El pistolero se sentó y me obsequió con una sonrisa llena de benevolencia. Brunette salió rápidamente del despacho. Encendí un cigarrillo. Terminé el whisky y mi acompañante me preparó otro. Tuve tiempo de acabármelo y de fumar otro cigarrillo.
Brunette regresó y se lavó las manos en el rincón; luego se sentó de nuevo ante el escritorio e hizo un gesto con la cabeza al pistolero, que salió de la habitación sin decir nada.
Los ojos amarillos me estudiaron.
—Usted gana, Marlowe. Aunque tengo ciento sesenta y cuatro hombres en mi tripulación. Bien… —Se encogió de hombros—. Puede volver en el taxi. Nadie le molestará. Por lo que hace al mensaje, dispongo de algunos contactos. Los utilizaré. Buenas noches. Probablemente debería darle las gracias. Por la demostración.
—Buenas noches —respondí.
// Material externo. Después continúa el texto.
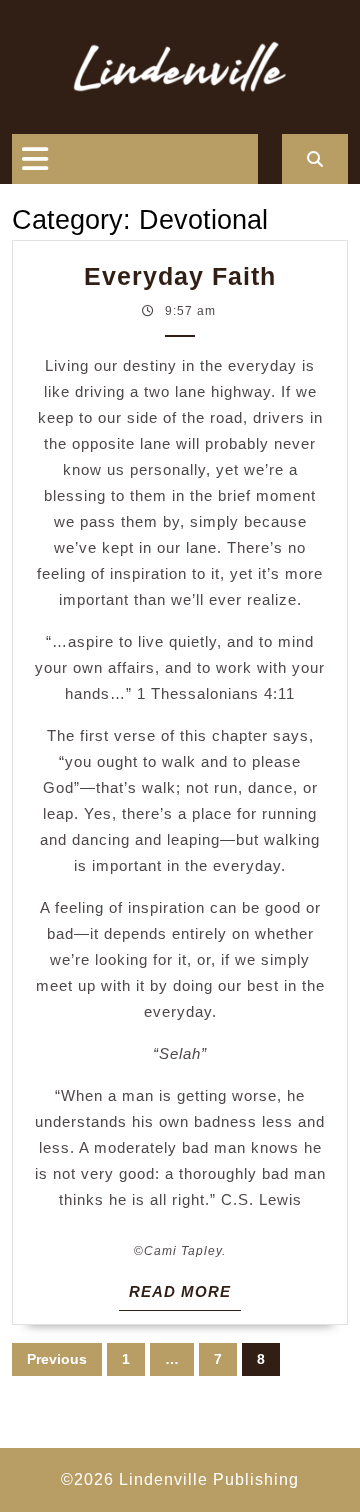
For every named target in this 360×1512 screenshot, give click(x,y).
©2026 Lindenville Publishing (180, 1479)
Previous (57, 1359)
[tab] (35, 159)
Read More (185, 1296)
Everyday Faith (180, 276)
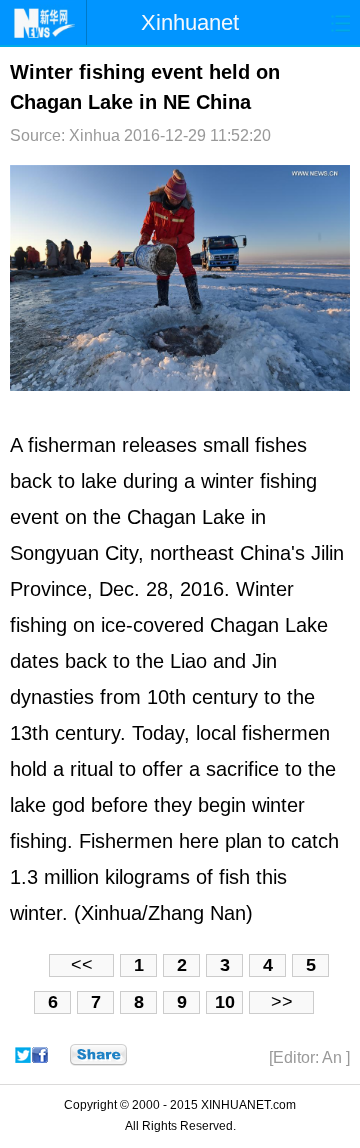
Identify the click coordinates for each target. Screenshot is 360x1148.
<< (82, 965)
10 (225, 1002)
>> (282, 1002)
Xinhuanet (190, 22)
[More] (98, 1055)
Luego me levanté y salí del cuarto.
Había un tipo nuevo en la plataforma de embarque. Volví a tierra en un taxi distinto. Después me llegué hasta el bingo y me apoyé contra la pared entre la multitud.
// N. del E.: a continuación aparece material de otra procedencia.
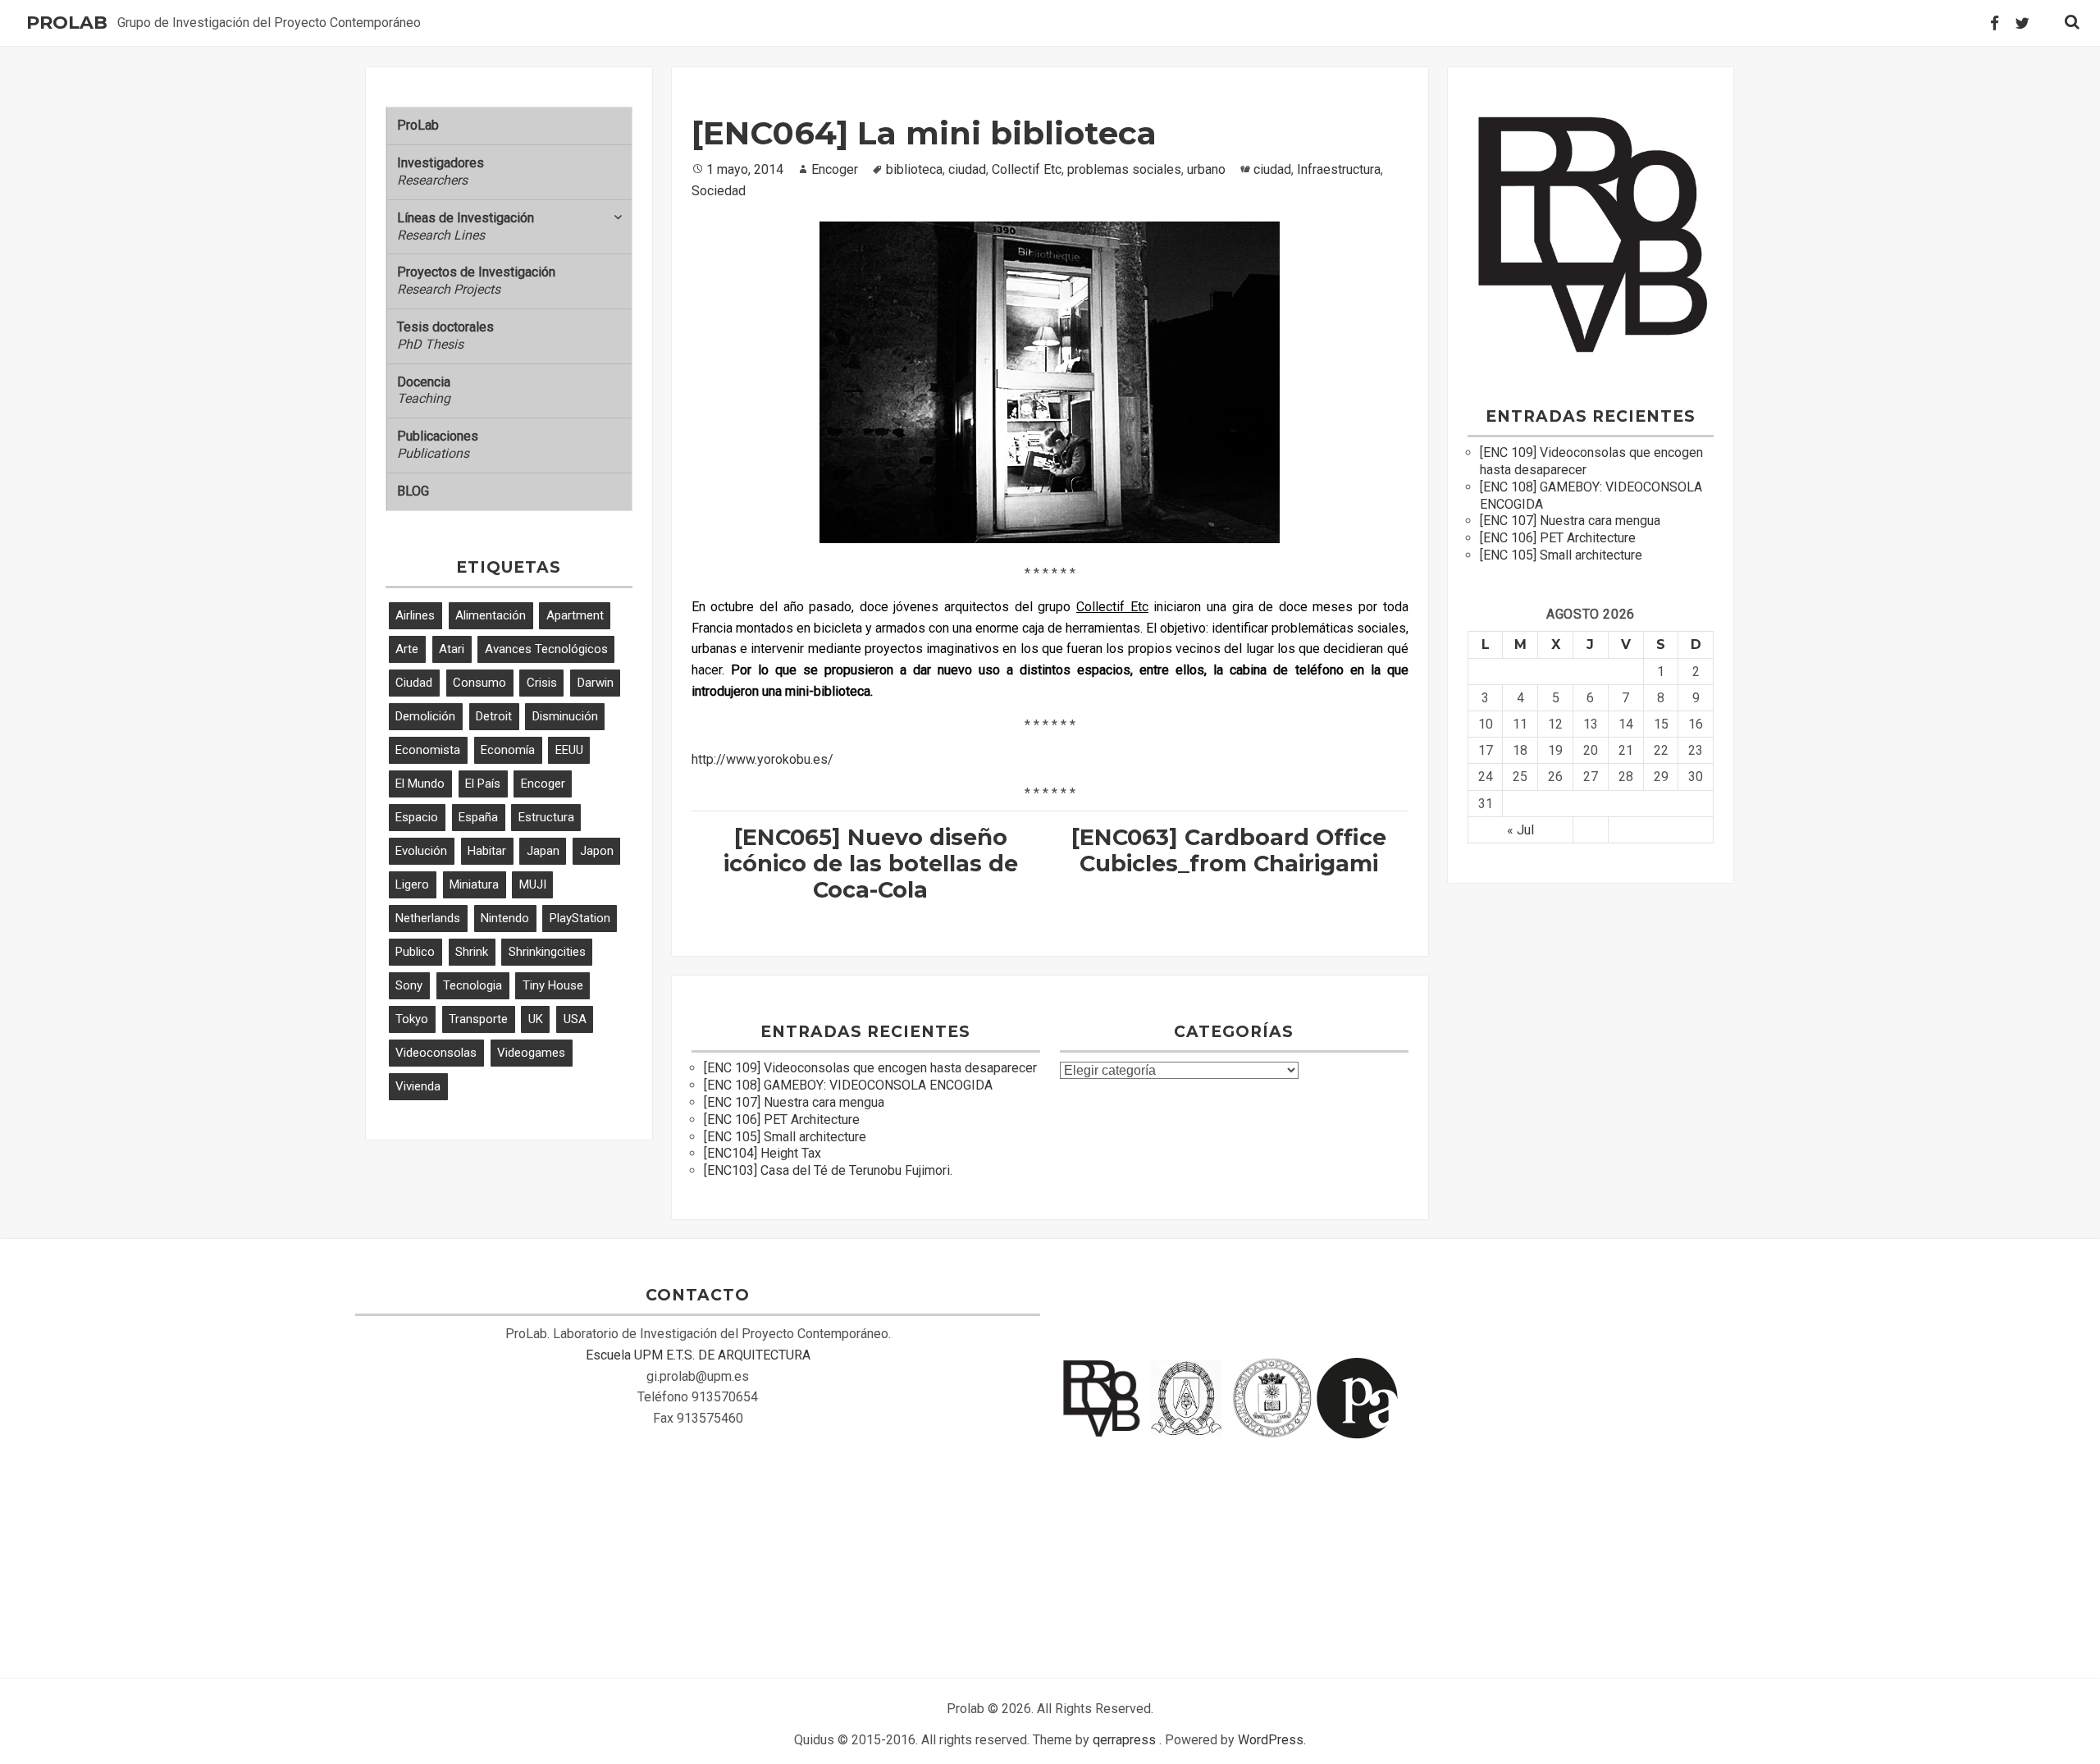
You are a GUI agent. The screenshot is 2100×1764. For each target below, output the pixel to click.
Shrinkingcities (547, 951)
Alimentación (490, 615)
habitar (487, 850)
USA (575, 1019)
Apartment (575, 615)
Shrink (471, 951)
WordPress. (1272, 1740)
Red se presentó al cabo de unos minutos y se colocó a mi lado.
—Fácil, ¿eh? —dijo suavemente, en contraste con las voces fuertes y nítidas de los crupieres anunciando los números.
—Gracias a ti. Aceptó el trato. Está preocupado.
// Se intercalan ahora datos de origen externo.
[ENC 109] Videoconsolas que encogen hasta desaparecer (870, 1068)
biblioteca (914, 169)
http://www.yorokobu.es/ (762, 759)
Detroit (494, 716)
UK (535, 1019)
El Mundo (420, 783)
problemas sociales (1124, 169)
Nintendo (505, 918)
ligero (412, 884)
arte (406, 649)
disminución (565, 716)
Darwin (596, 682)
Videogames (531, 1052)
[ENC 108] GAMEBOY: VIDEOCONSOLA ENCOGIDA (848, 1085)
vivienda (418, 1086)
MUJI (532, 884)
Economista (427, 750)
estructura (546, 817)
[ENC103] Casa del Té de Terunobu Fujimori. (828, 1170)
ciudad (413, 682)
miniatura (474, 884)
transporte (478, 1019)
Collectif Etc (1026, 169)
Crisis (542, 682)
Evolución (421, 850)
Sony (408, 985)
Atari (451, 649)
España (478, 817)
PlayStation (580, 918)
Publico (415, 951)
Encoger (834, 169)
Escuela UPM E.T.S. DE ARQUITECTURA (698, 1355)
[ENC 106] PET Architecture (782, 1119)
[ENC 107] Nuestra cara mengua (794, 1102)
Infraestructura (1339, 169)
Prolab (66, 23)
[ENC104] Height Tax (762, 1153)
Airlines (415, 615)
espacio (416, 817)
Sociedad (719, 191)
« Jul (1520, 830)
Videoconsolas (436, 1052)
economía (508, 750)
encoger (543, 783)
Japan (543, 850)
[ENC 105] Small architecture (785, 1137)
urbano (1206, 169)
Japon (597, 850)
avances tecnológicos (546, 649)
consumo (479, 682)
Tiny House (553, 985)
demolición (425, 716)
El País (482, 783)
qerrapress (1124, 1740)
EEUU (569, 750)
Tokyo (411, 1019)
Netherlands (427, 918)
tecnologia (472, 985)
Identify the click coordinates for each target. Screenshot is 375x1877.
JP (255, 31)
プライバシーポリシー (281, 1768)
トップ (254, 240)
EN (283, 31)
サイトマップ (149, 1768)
Red miró en una dirección y en otra y luego acercó los labios un poco más a mi oído.
—¿Agarró a su hombre?
—No. Pero confío en que Brunette encuentre la manera de hacerle llegar un mensaje.
Red volvió la cabeza y miró de nuevo a las mesas. Bostezó y se estiró, apartándose de la pared. El individuo con cara de pájaro había reaparecido. Red se acercó a él, dijo «¿Qué tal, Olson?» y casi consiguió tirarlo al suelo al abrirse paso para seguir adelante.
Olson se le quedó mirando con cara de pocos amigos y procedió a enderezarse el sombrero. Luego escupió con rabia en el suelo.
Tan pronto como se marchó, dejé el bingo y volví al aparcamiento, cercano a las vías, donde había dejado el automóvil.
Regresé a Hollywood, dejé el coche y subí a mi apartamento.
Me quité los zapatos y paseé por las habitaciones en calcetines, sintiendo el suelo con los dedos de los pies. Aún se me volvían a dormir de vez en cuando.
Luego me senté en el borde de la cama plegable y traté de calcular el tiempo. No era factible. Quizá se necesitaran días para localizar a Malloy. Quizá no se le encontrara nunca hasta que la policía diera con él. Si es que lo encontraban… vivo.